A Case Study In Liberal Hypocrisy

Posted by John
Power Line

On Monday, the House Committee on Energy and Commerce began its consideration of the Upton-Imhofe bill, which would bar the EPA from regulating carbon dioxide emissions. Upton-Imhofe is critical to any effort to restore our economy, so the Democrats are against it. Ranking Democrat Henry Waxman went on a hysterical rant against the legislation:

<<< This is dangerous legislation. Climate change is real; it is caused by pollution; and it is a serious threat to our health and welfare. We need to confront these realities, not put our head in the sand like an ostrich. >>>

We have written about this issue many times. Climate change is "real" only in the sense that the climate is always changing. That has been true for millions of years. Climate change is not caused by pollution; history proves that the level of carbon dioxide in the atmosphere does not control worldwide temperatures. Nor is global warming a serious threat to our health and welfare. Humanity has consistently thrived during warmer periods and suffered during colder ones. The Dark Ages were dark largely because they were cold.

Waxman continued:

<<< Yet instead of promoting a clean energy future, we are pursuing this partisan bill that benefits no one except big polluters like Koch Industries. >>>


I suppose Waxman thought he was punching his liberal ticket by mouthing the Democratic Party talking point du jour. Evidently he didn't get the memo, and hadn't heard that the Left has backed off on its daily attacks on Koch because those attacks were so over-the-top and so factually deficient that they made laughingstocks of the lefties who asserted them.

But here's the point: imposing more pollution regulations doesn't hurt "polluters." (Carbon dioxide is not a pollutant, it is a natural substance that is essential to life on earth.) It hurts consumers.
If all owners of refineries, power plants and factories have to spend money to install carbon-capture technologies, it is a wash as far as they are concerned. The regulation increases the cost of producing energy or other goods, and that cost is passed on to the consumer. Hot Air cites a study from Waxman's state, California, that documents the almost unbelievable cost of regulation. To the extent that heightened regulation impacts competition between companies, it helps big companies--like Koch Industries--and disadvantages small ones.

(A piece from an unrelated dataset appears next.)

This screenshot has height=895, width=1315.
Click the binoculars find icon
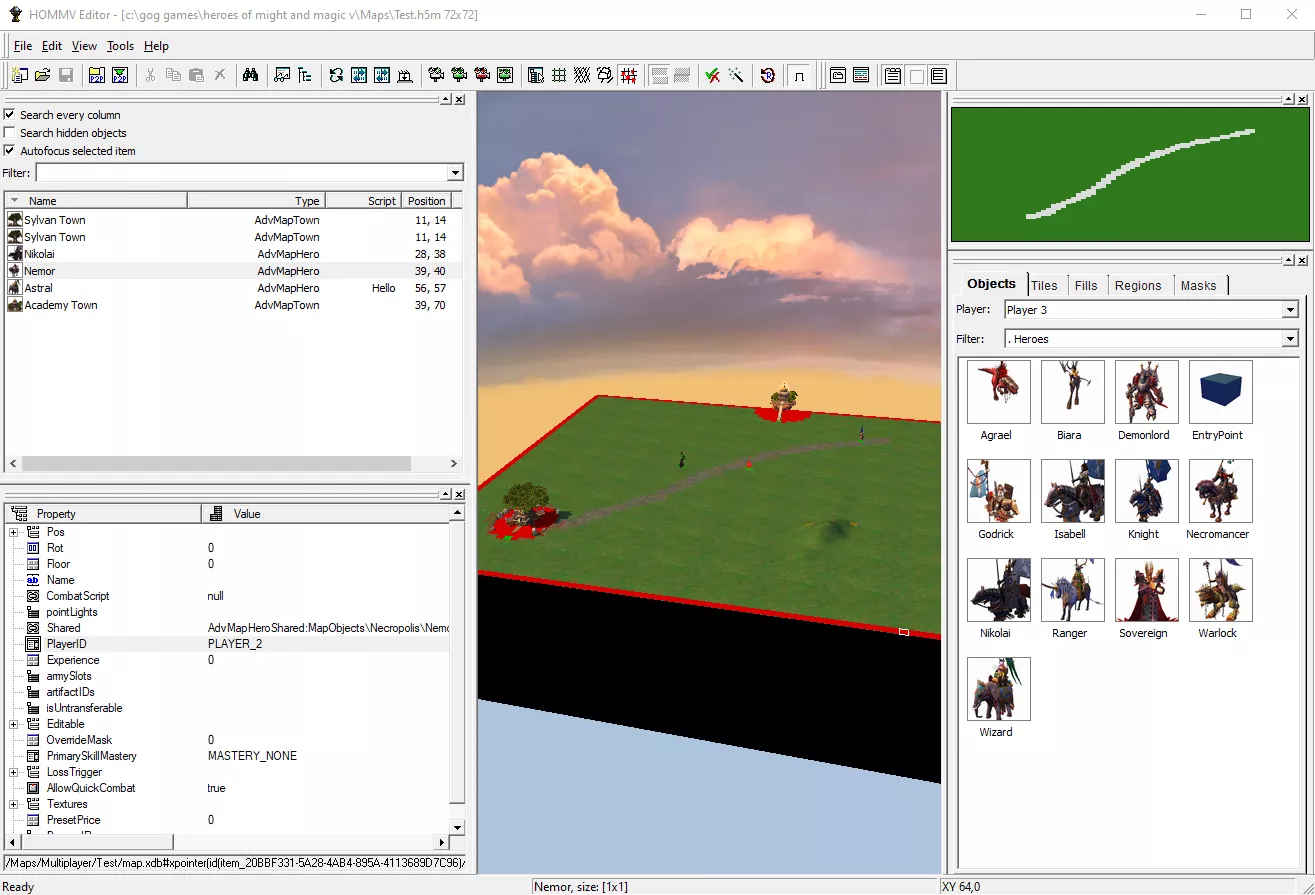[251, 75]
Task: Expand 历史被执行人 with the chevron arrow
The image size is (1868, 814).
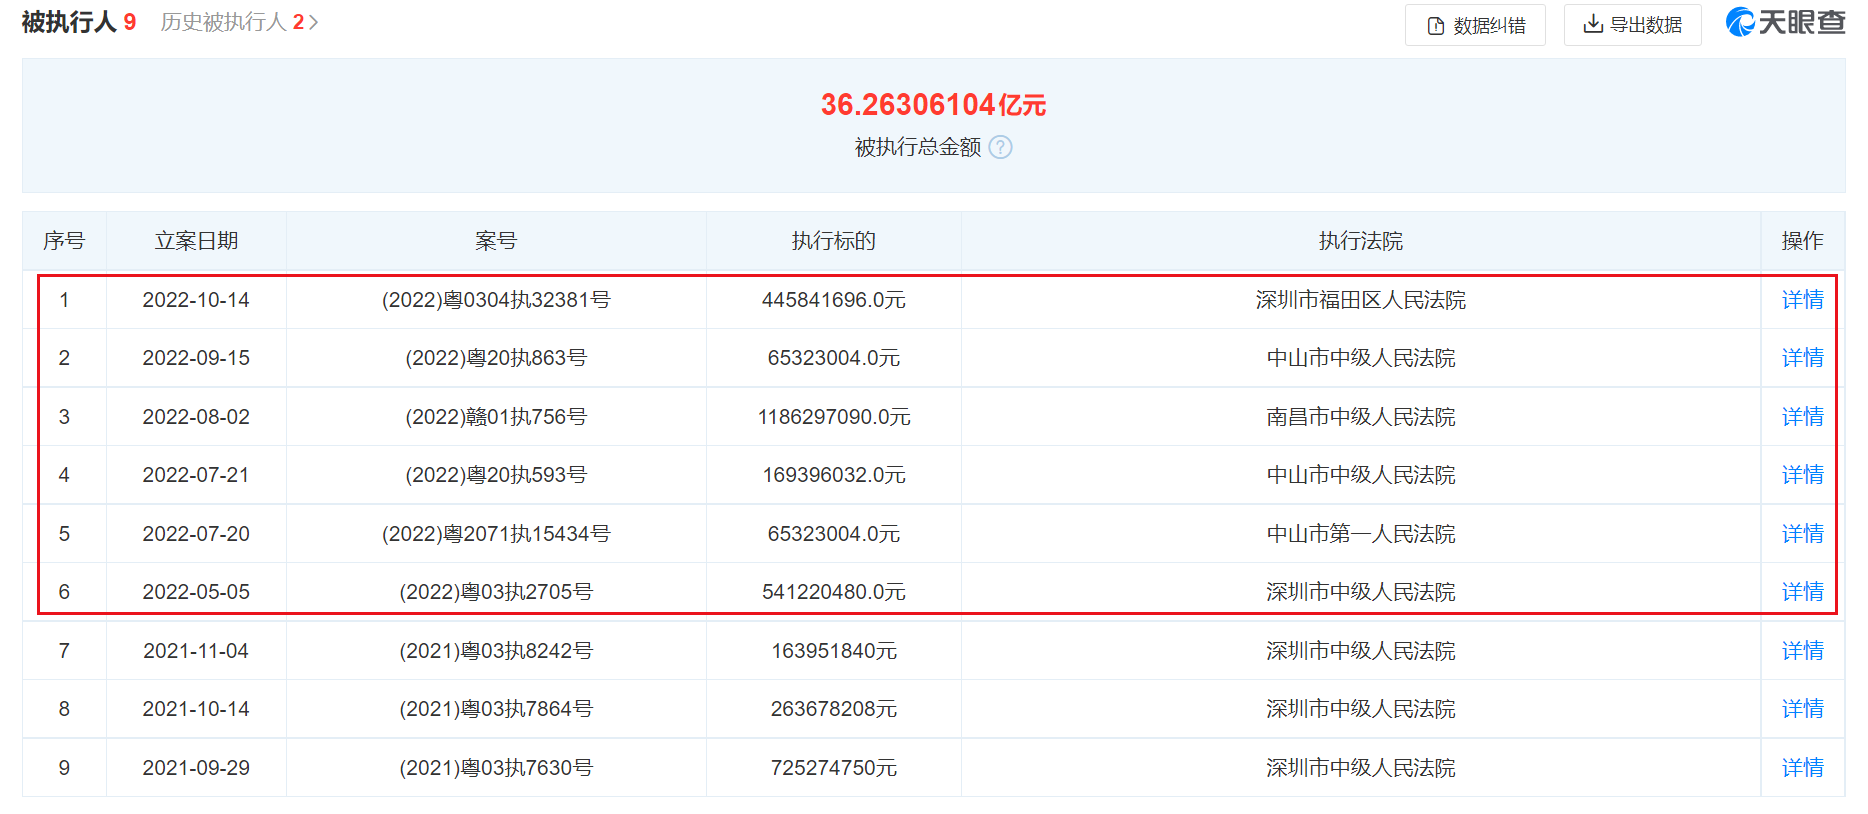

Is is possible that Henry Waxman doesn't understand that imposing new carbon dioxide regulations would hurt consumers, not Koch Industries? No. Even Henry Waxman is not that stupid. As usual, the Democrats are counting on ignorance.

But there are, in fact, some companies that would benefit from the imposition of CO2 regulations on power plants, refineries and so on. Those companies are the ones that peddle inefficient forms of energy that cannot compete with fossil fuels absent government subsidies.
Those subsidies come in two forms. The government can give money and tax breaks to inefficient energy producers like solar and wind, and it has indeed done that. However, those subsidies are relatively transparent and controversial. The second way in which government can help producers of inefficient energy is, therefore, actually better: it can make energy produced with fossil fuels more expensive by imposing needless regulations. And that is exactly what "green"--i.e., inefficient--energy producers lobby for.

Which brings us to Thomas F. Steyer. The New York Times' "Green Blog" hyped Mr. Steyer as "the anti-Koch" in a puff piece:

<<< For years, Mr. Steyer, a billionaire San Francisco hedge fund manager, assiduously maintained a low profile while becoming a major donor to Democratic candidates. That changed in 2010 when he led the successful fight to defeat Proposition 23, a California ballot measure backed by two Texas oil companies and a company controlled by Charles G. and David H. Koch, the secretive billionaire brothers and bankrollers of conservative causes. >>>


Note the subtle distinction: the Koch brothers are "secretive," while Steyer "maintained a low profile."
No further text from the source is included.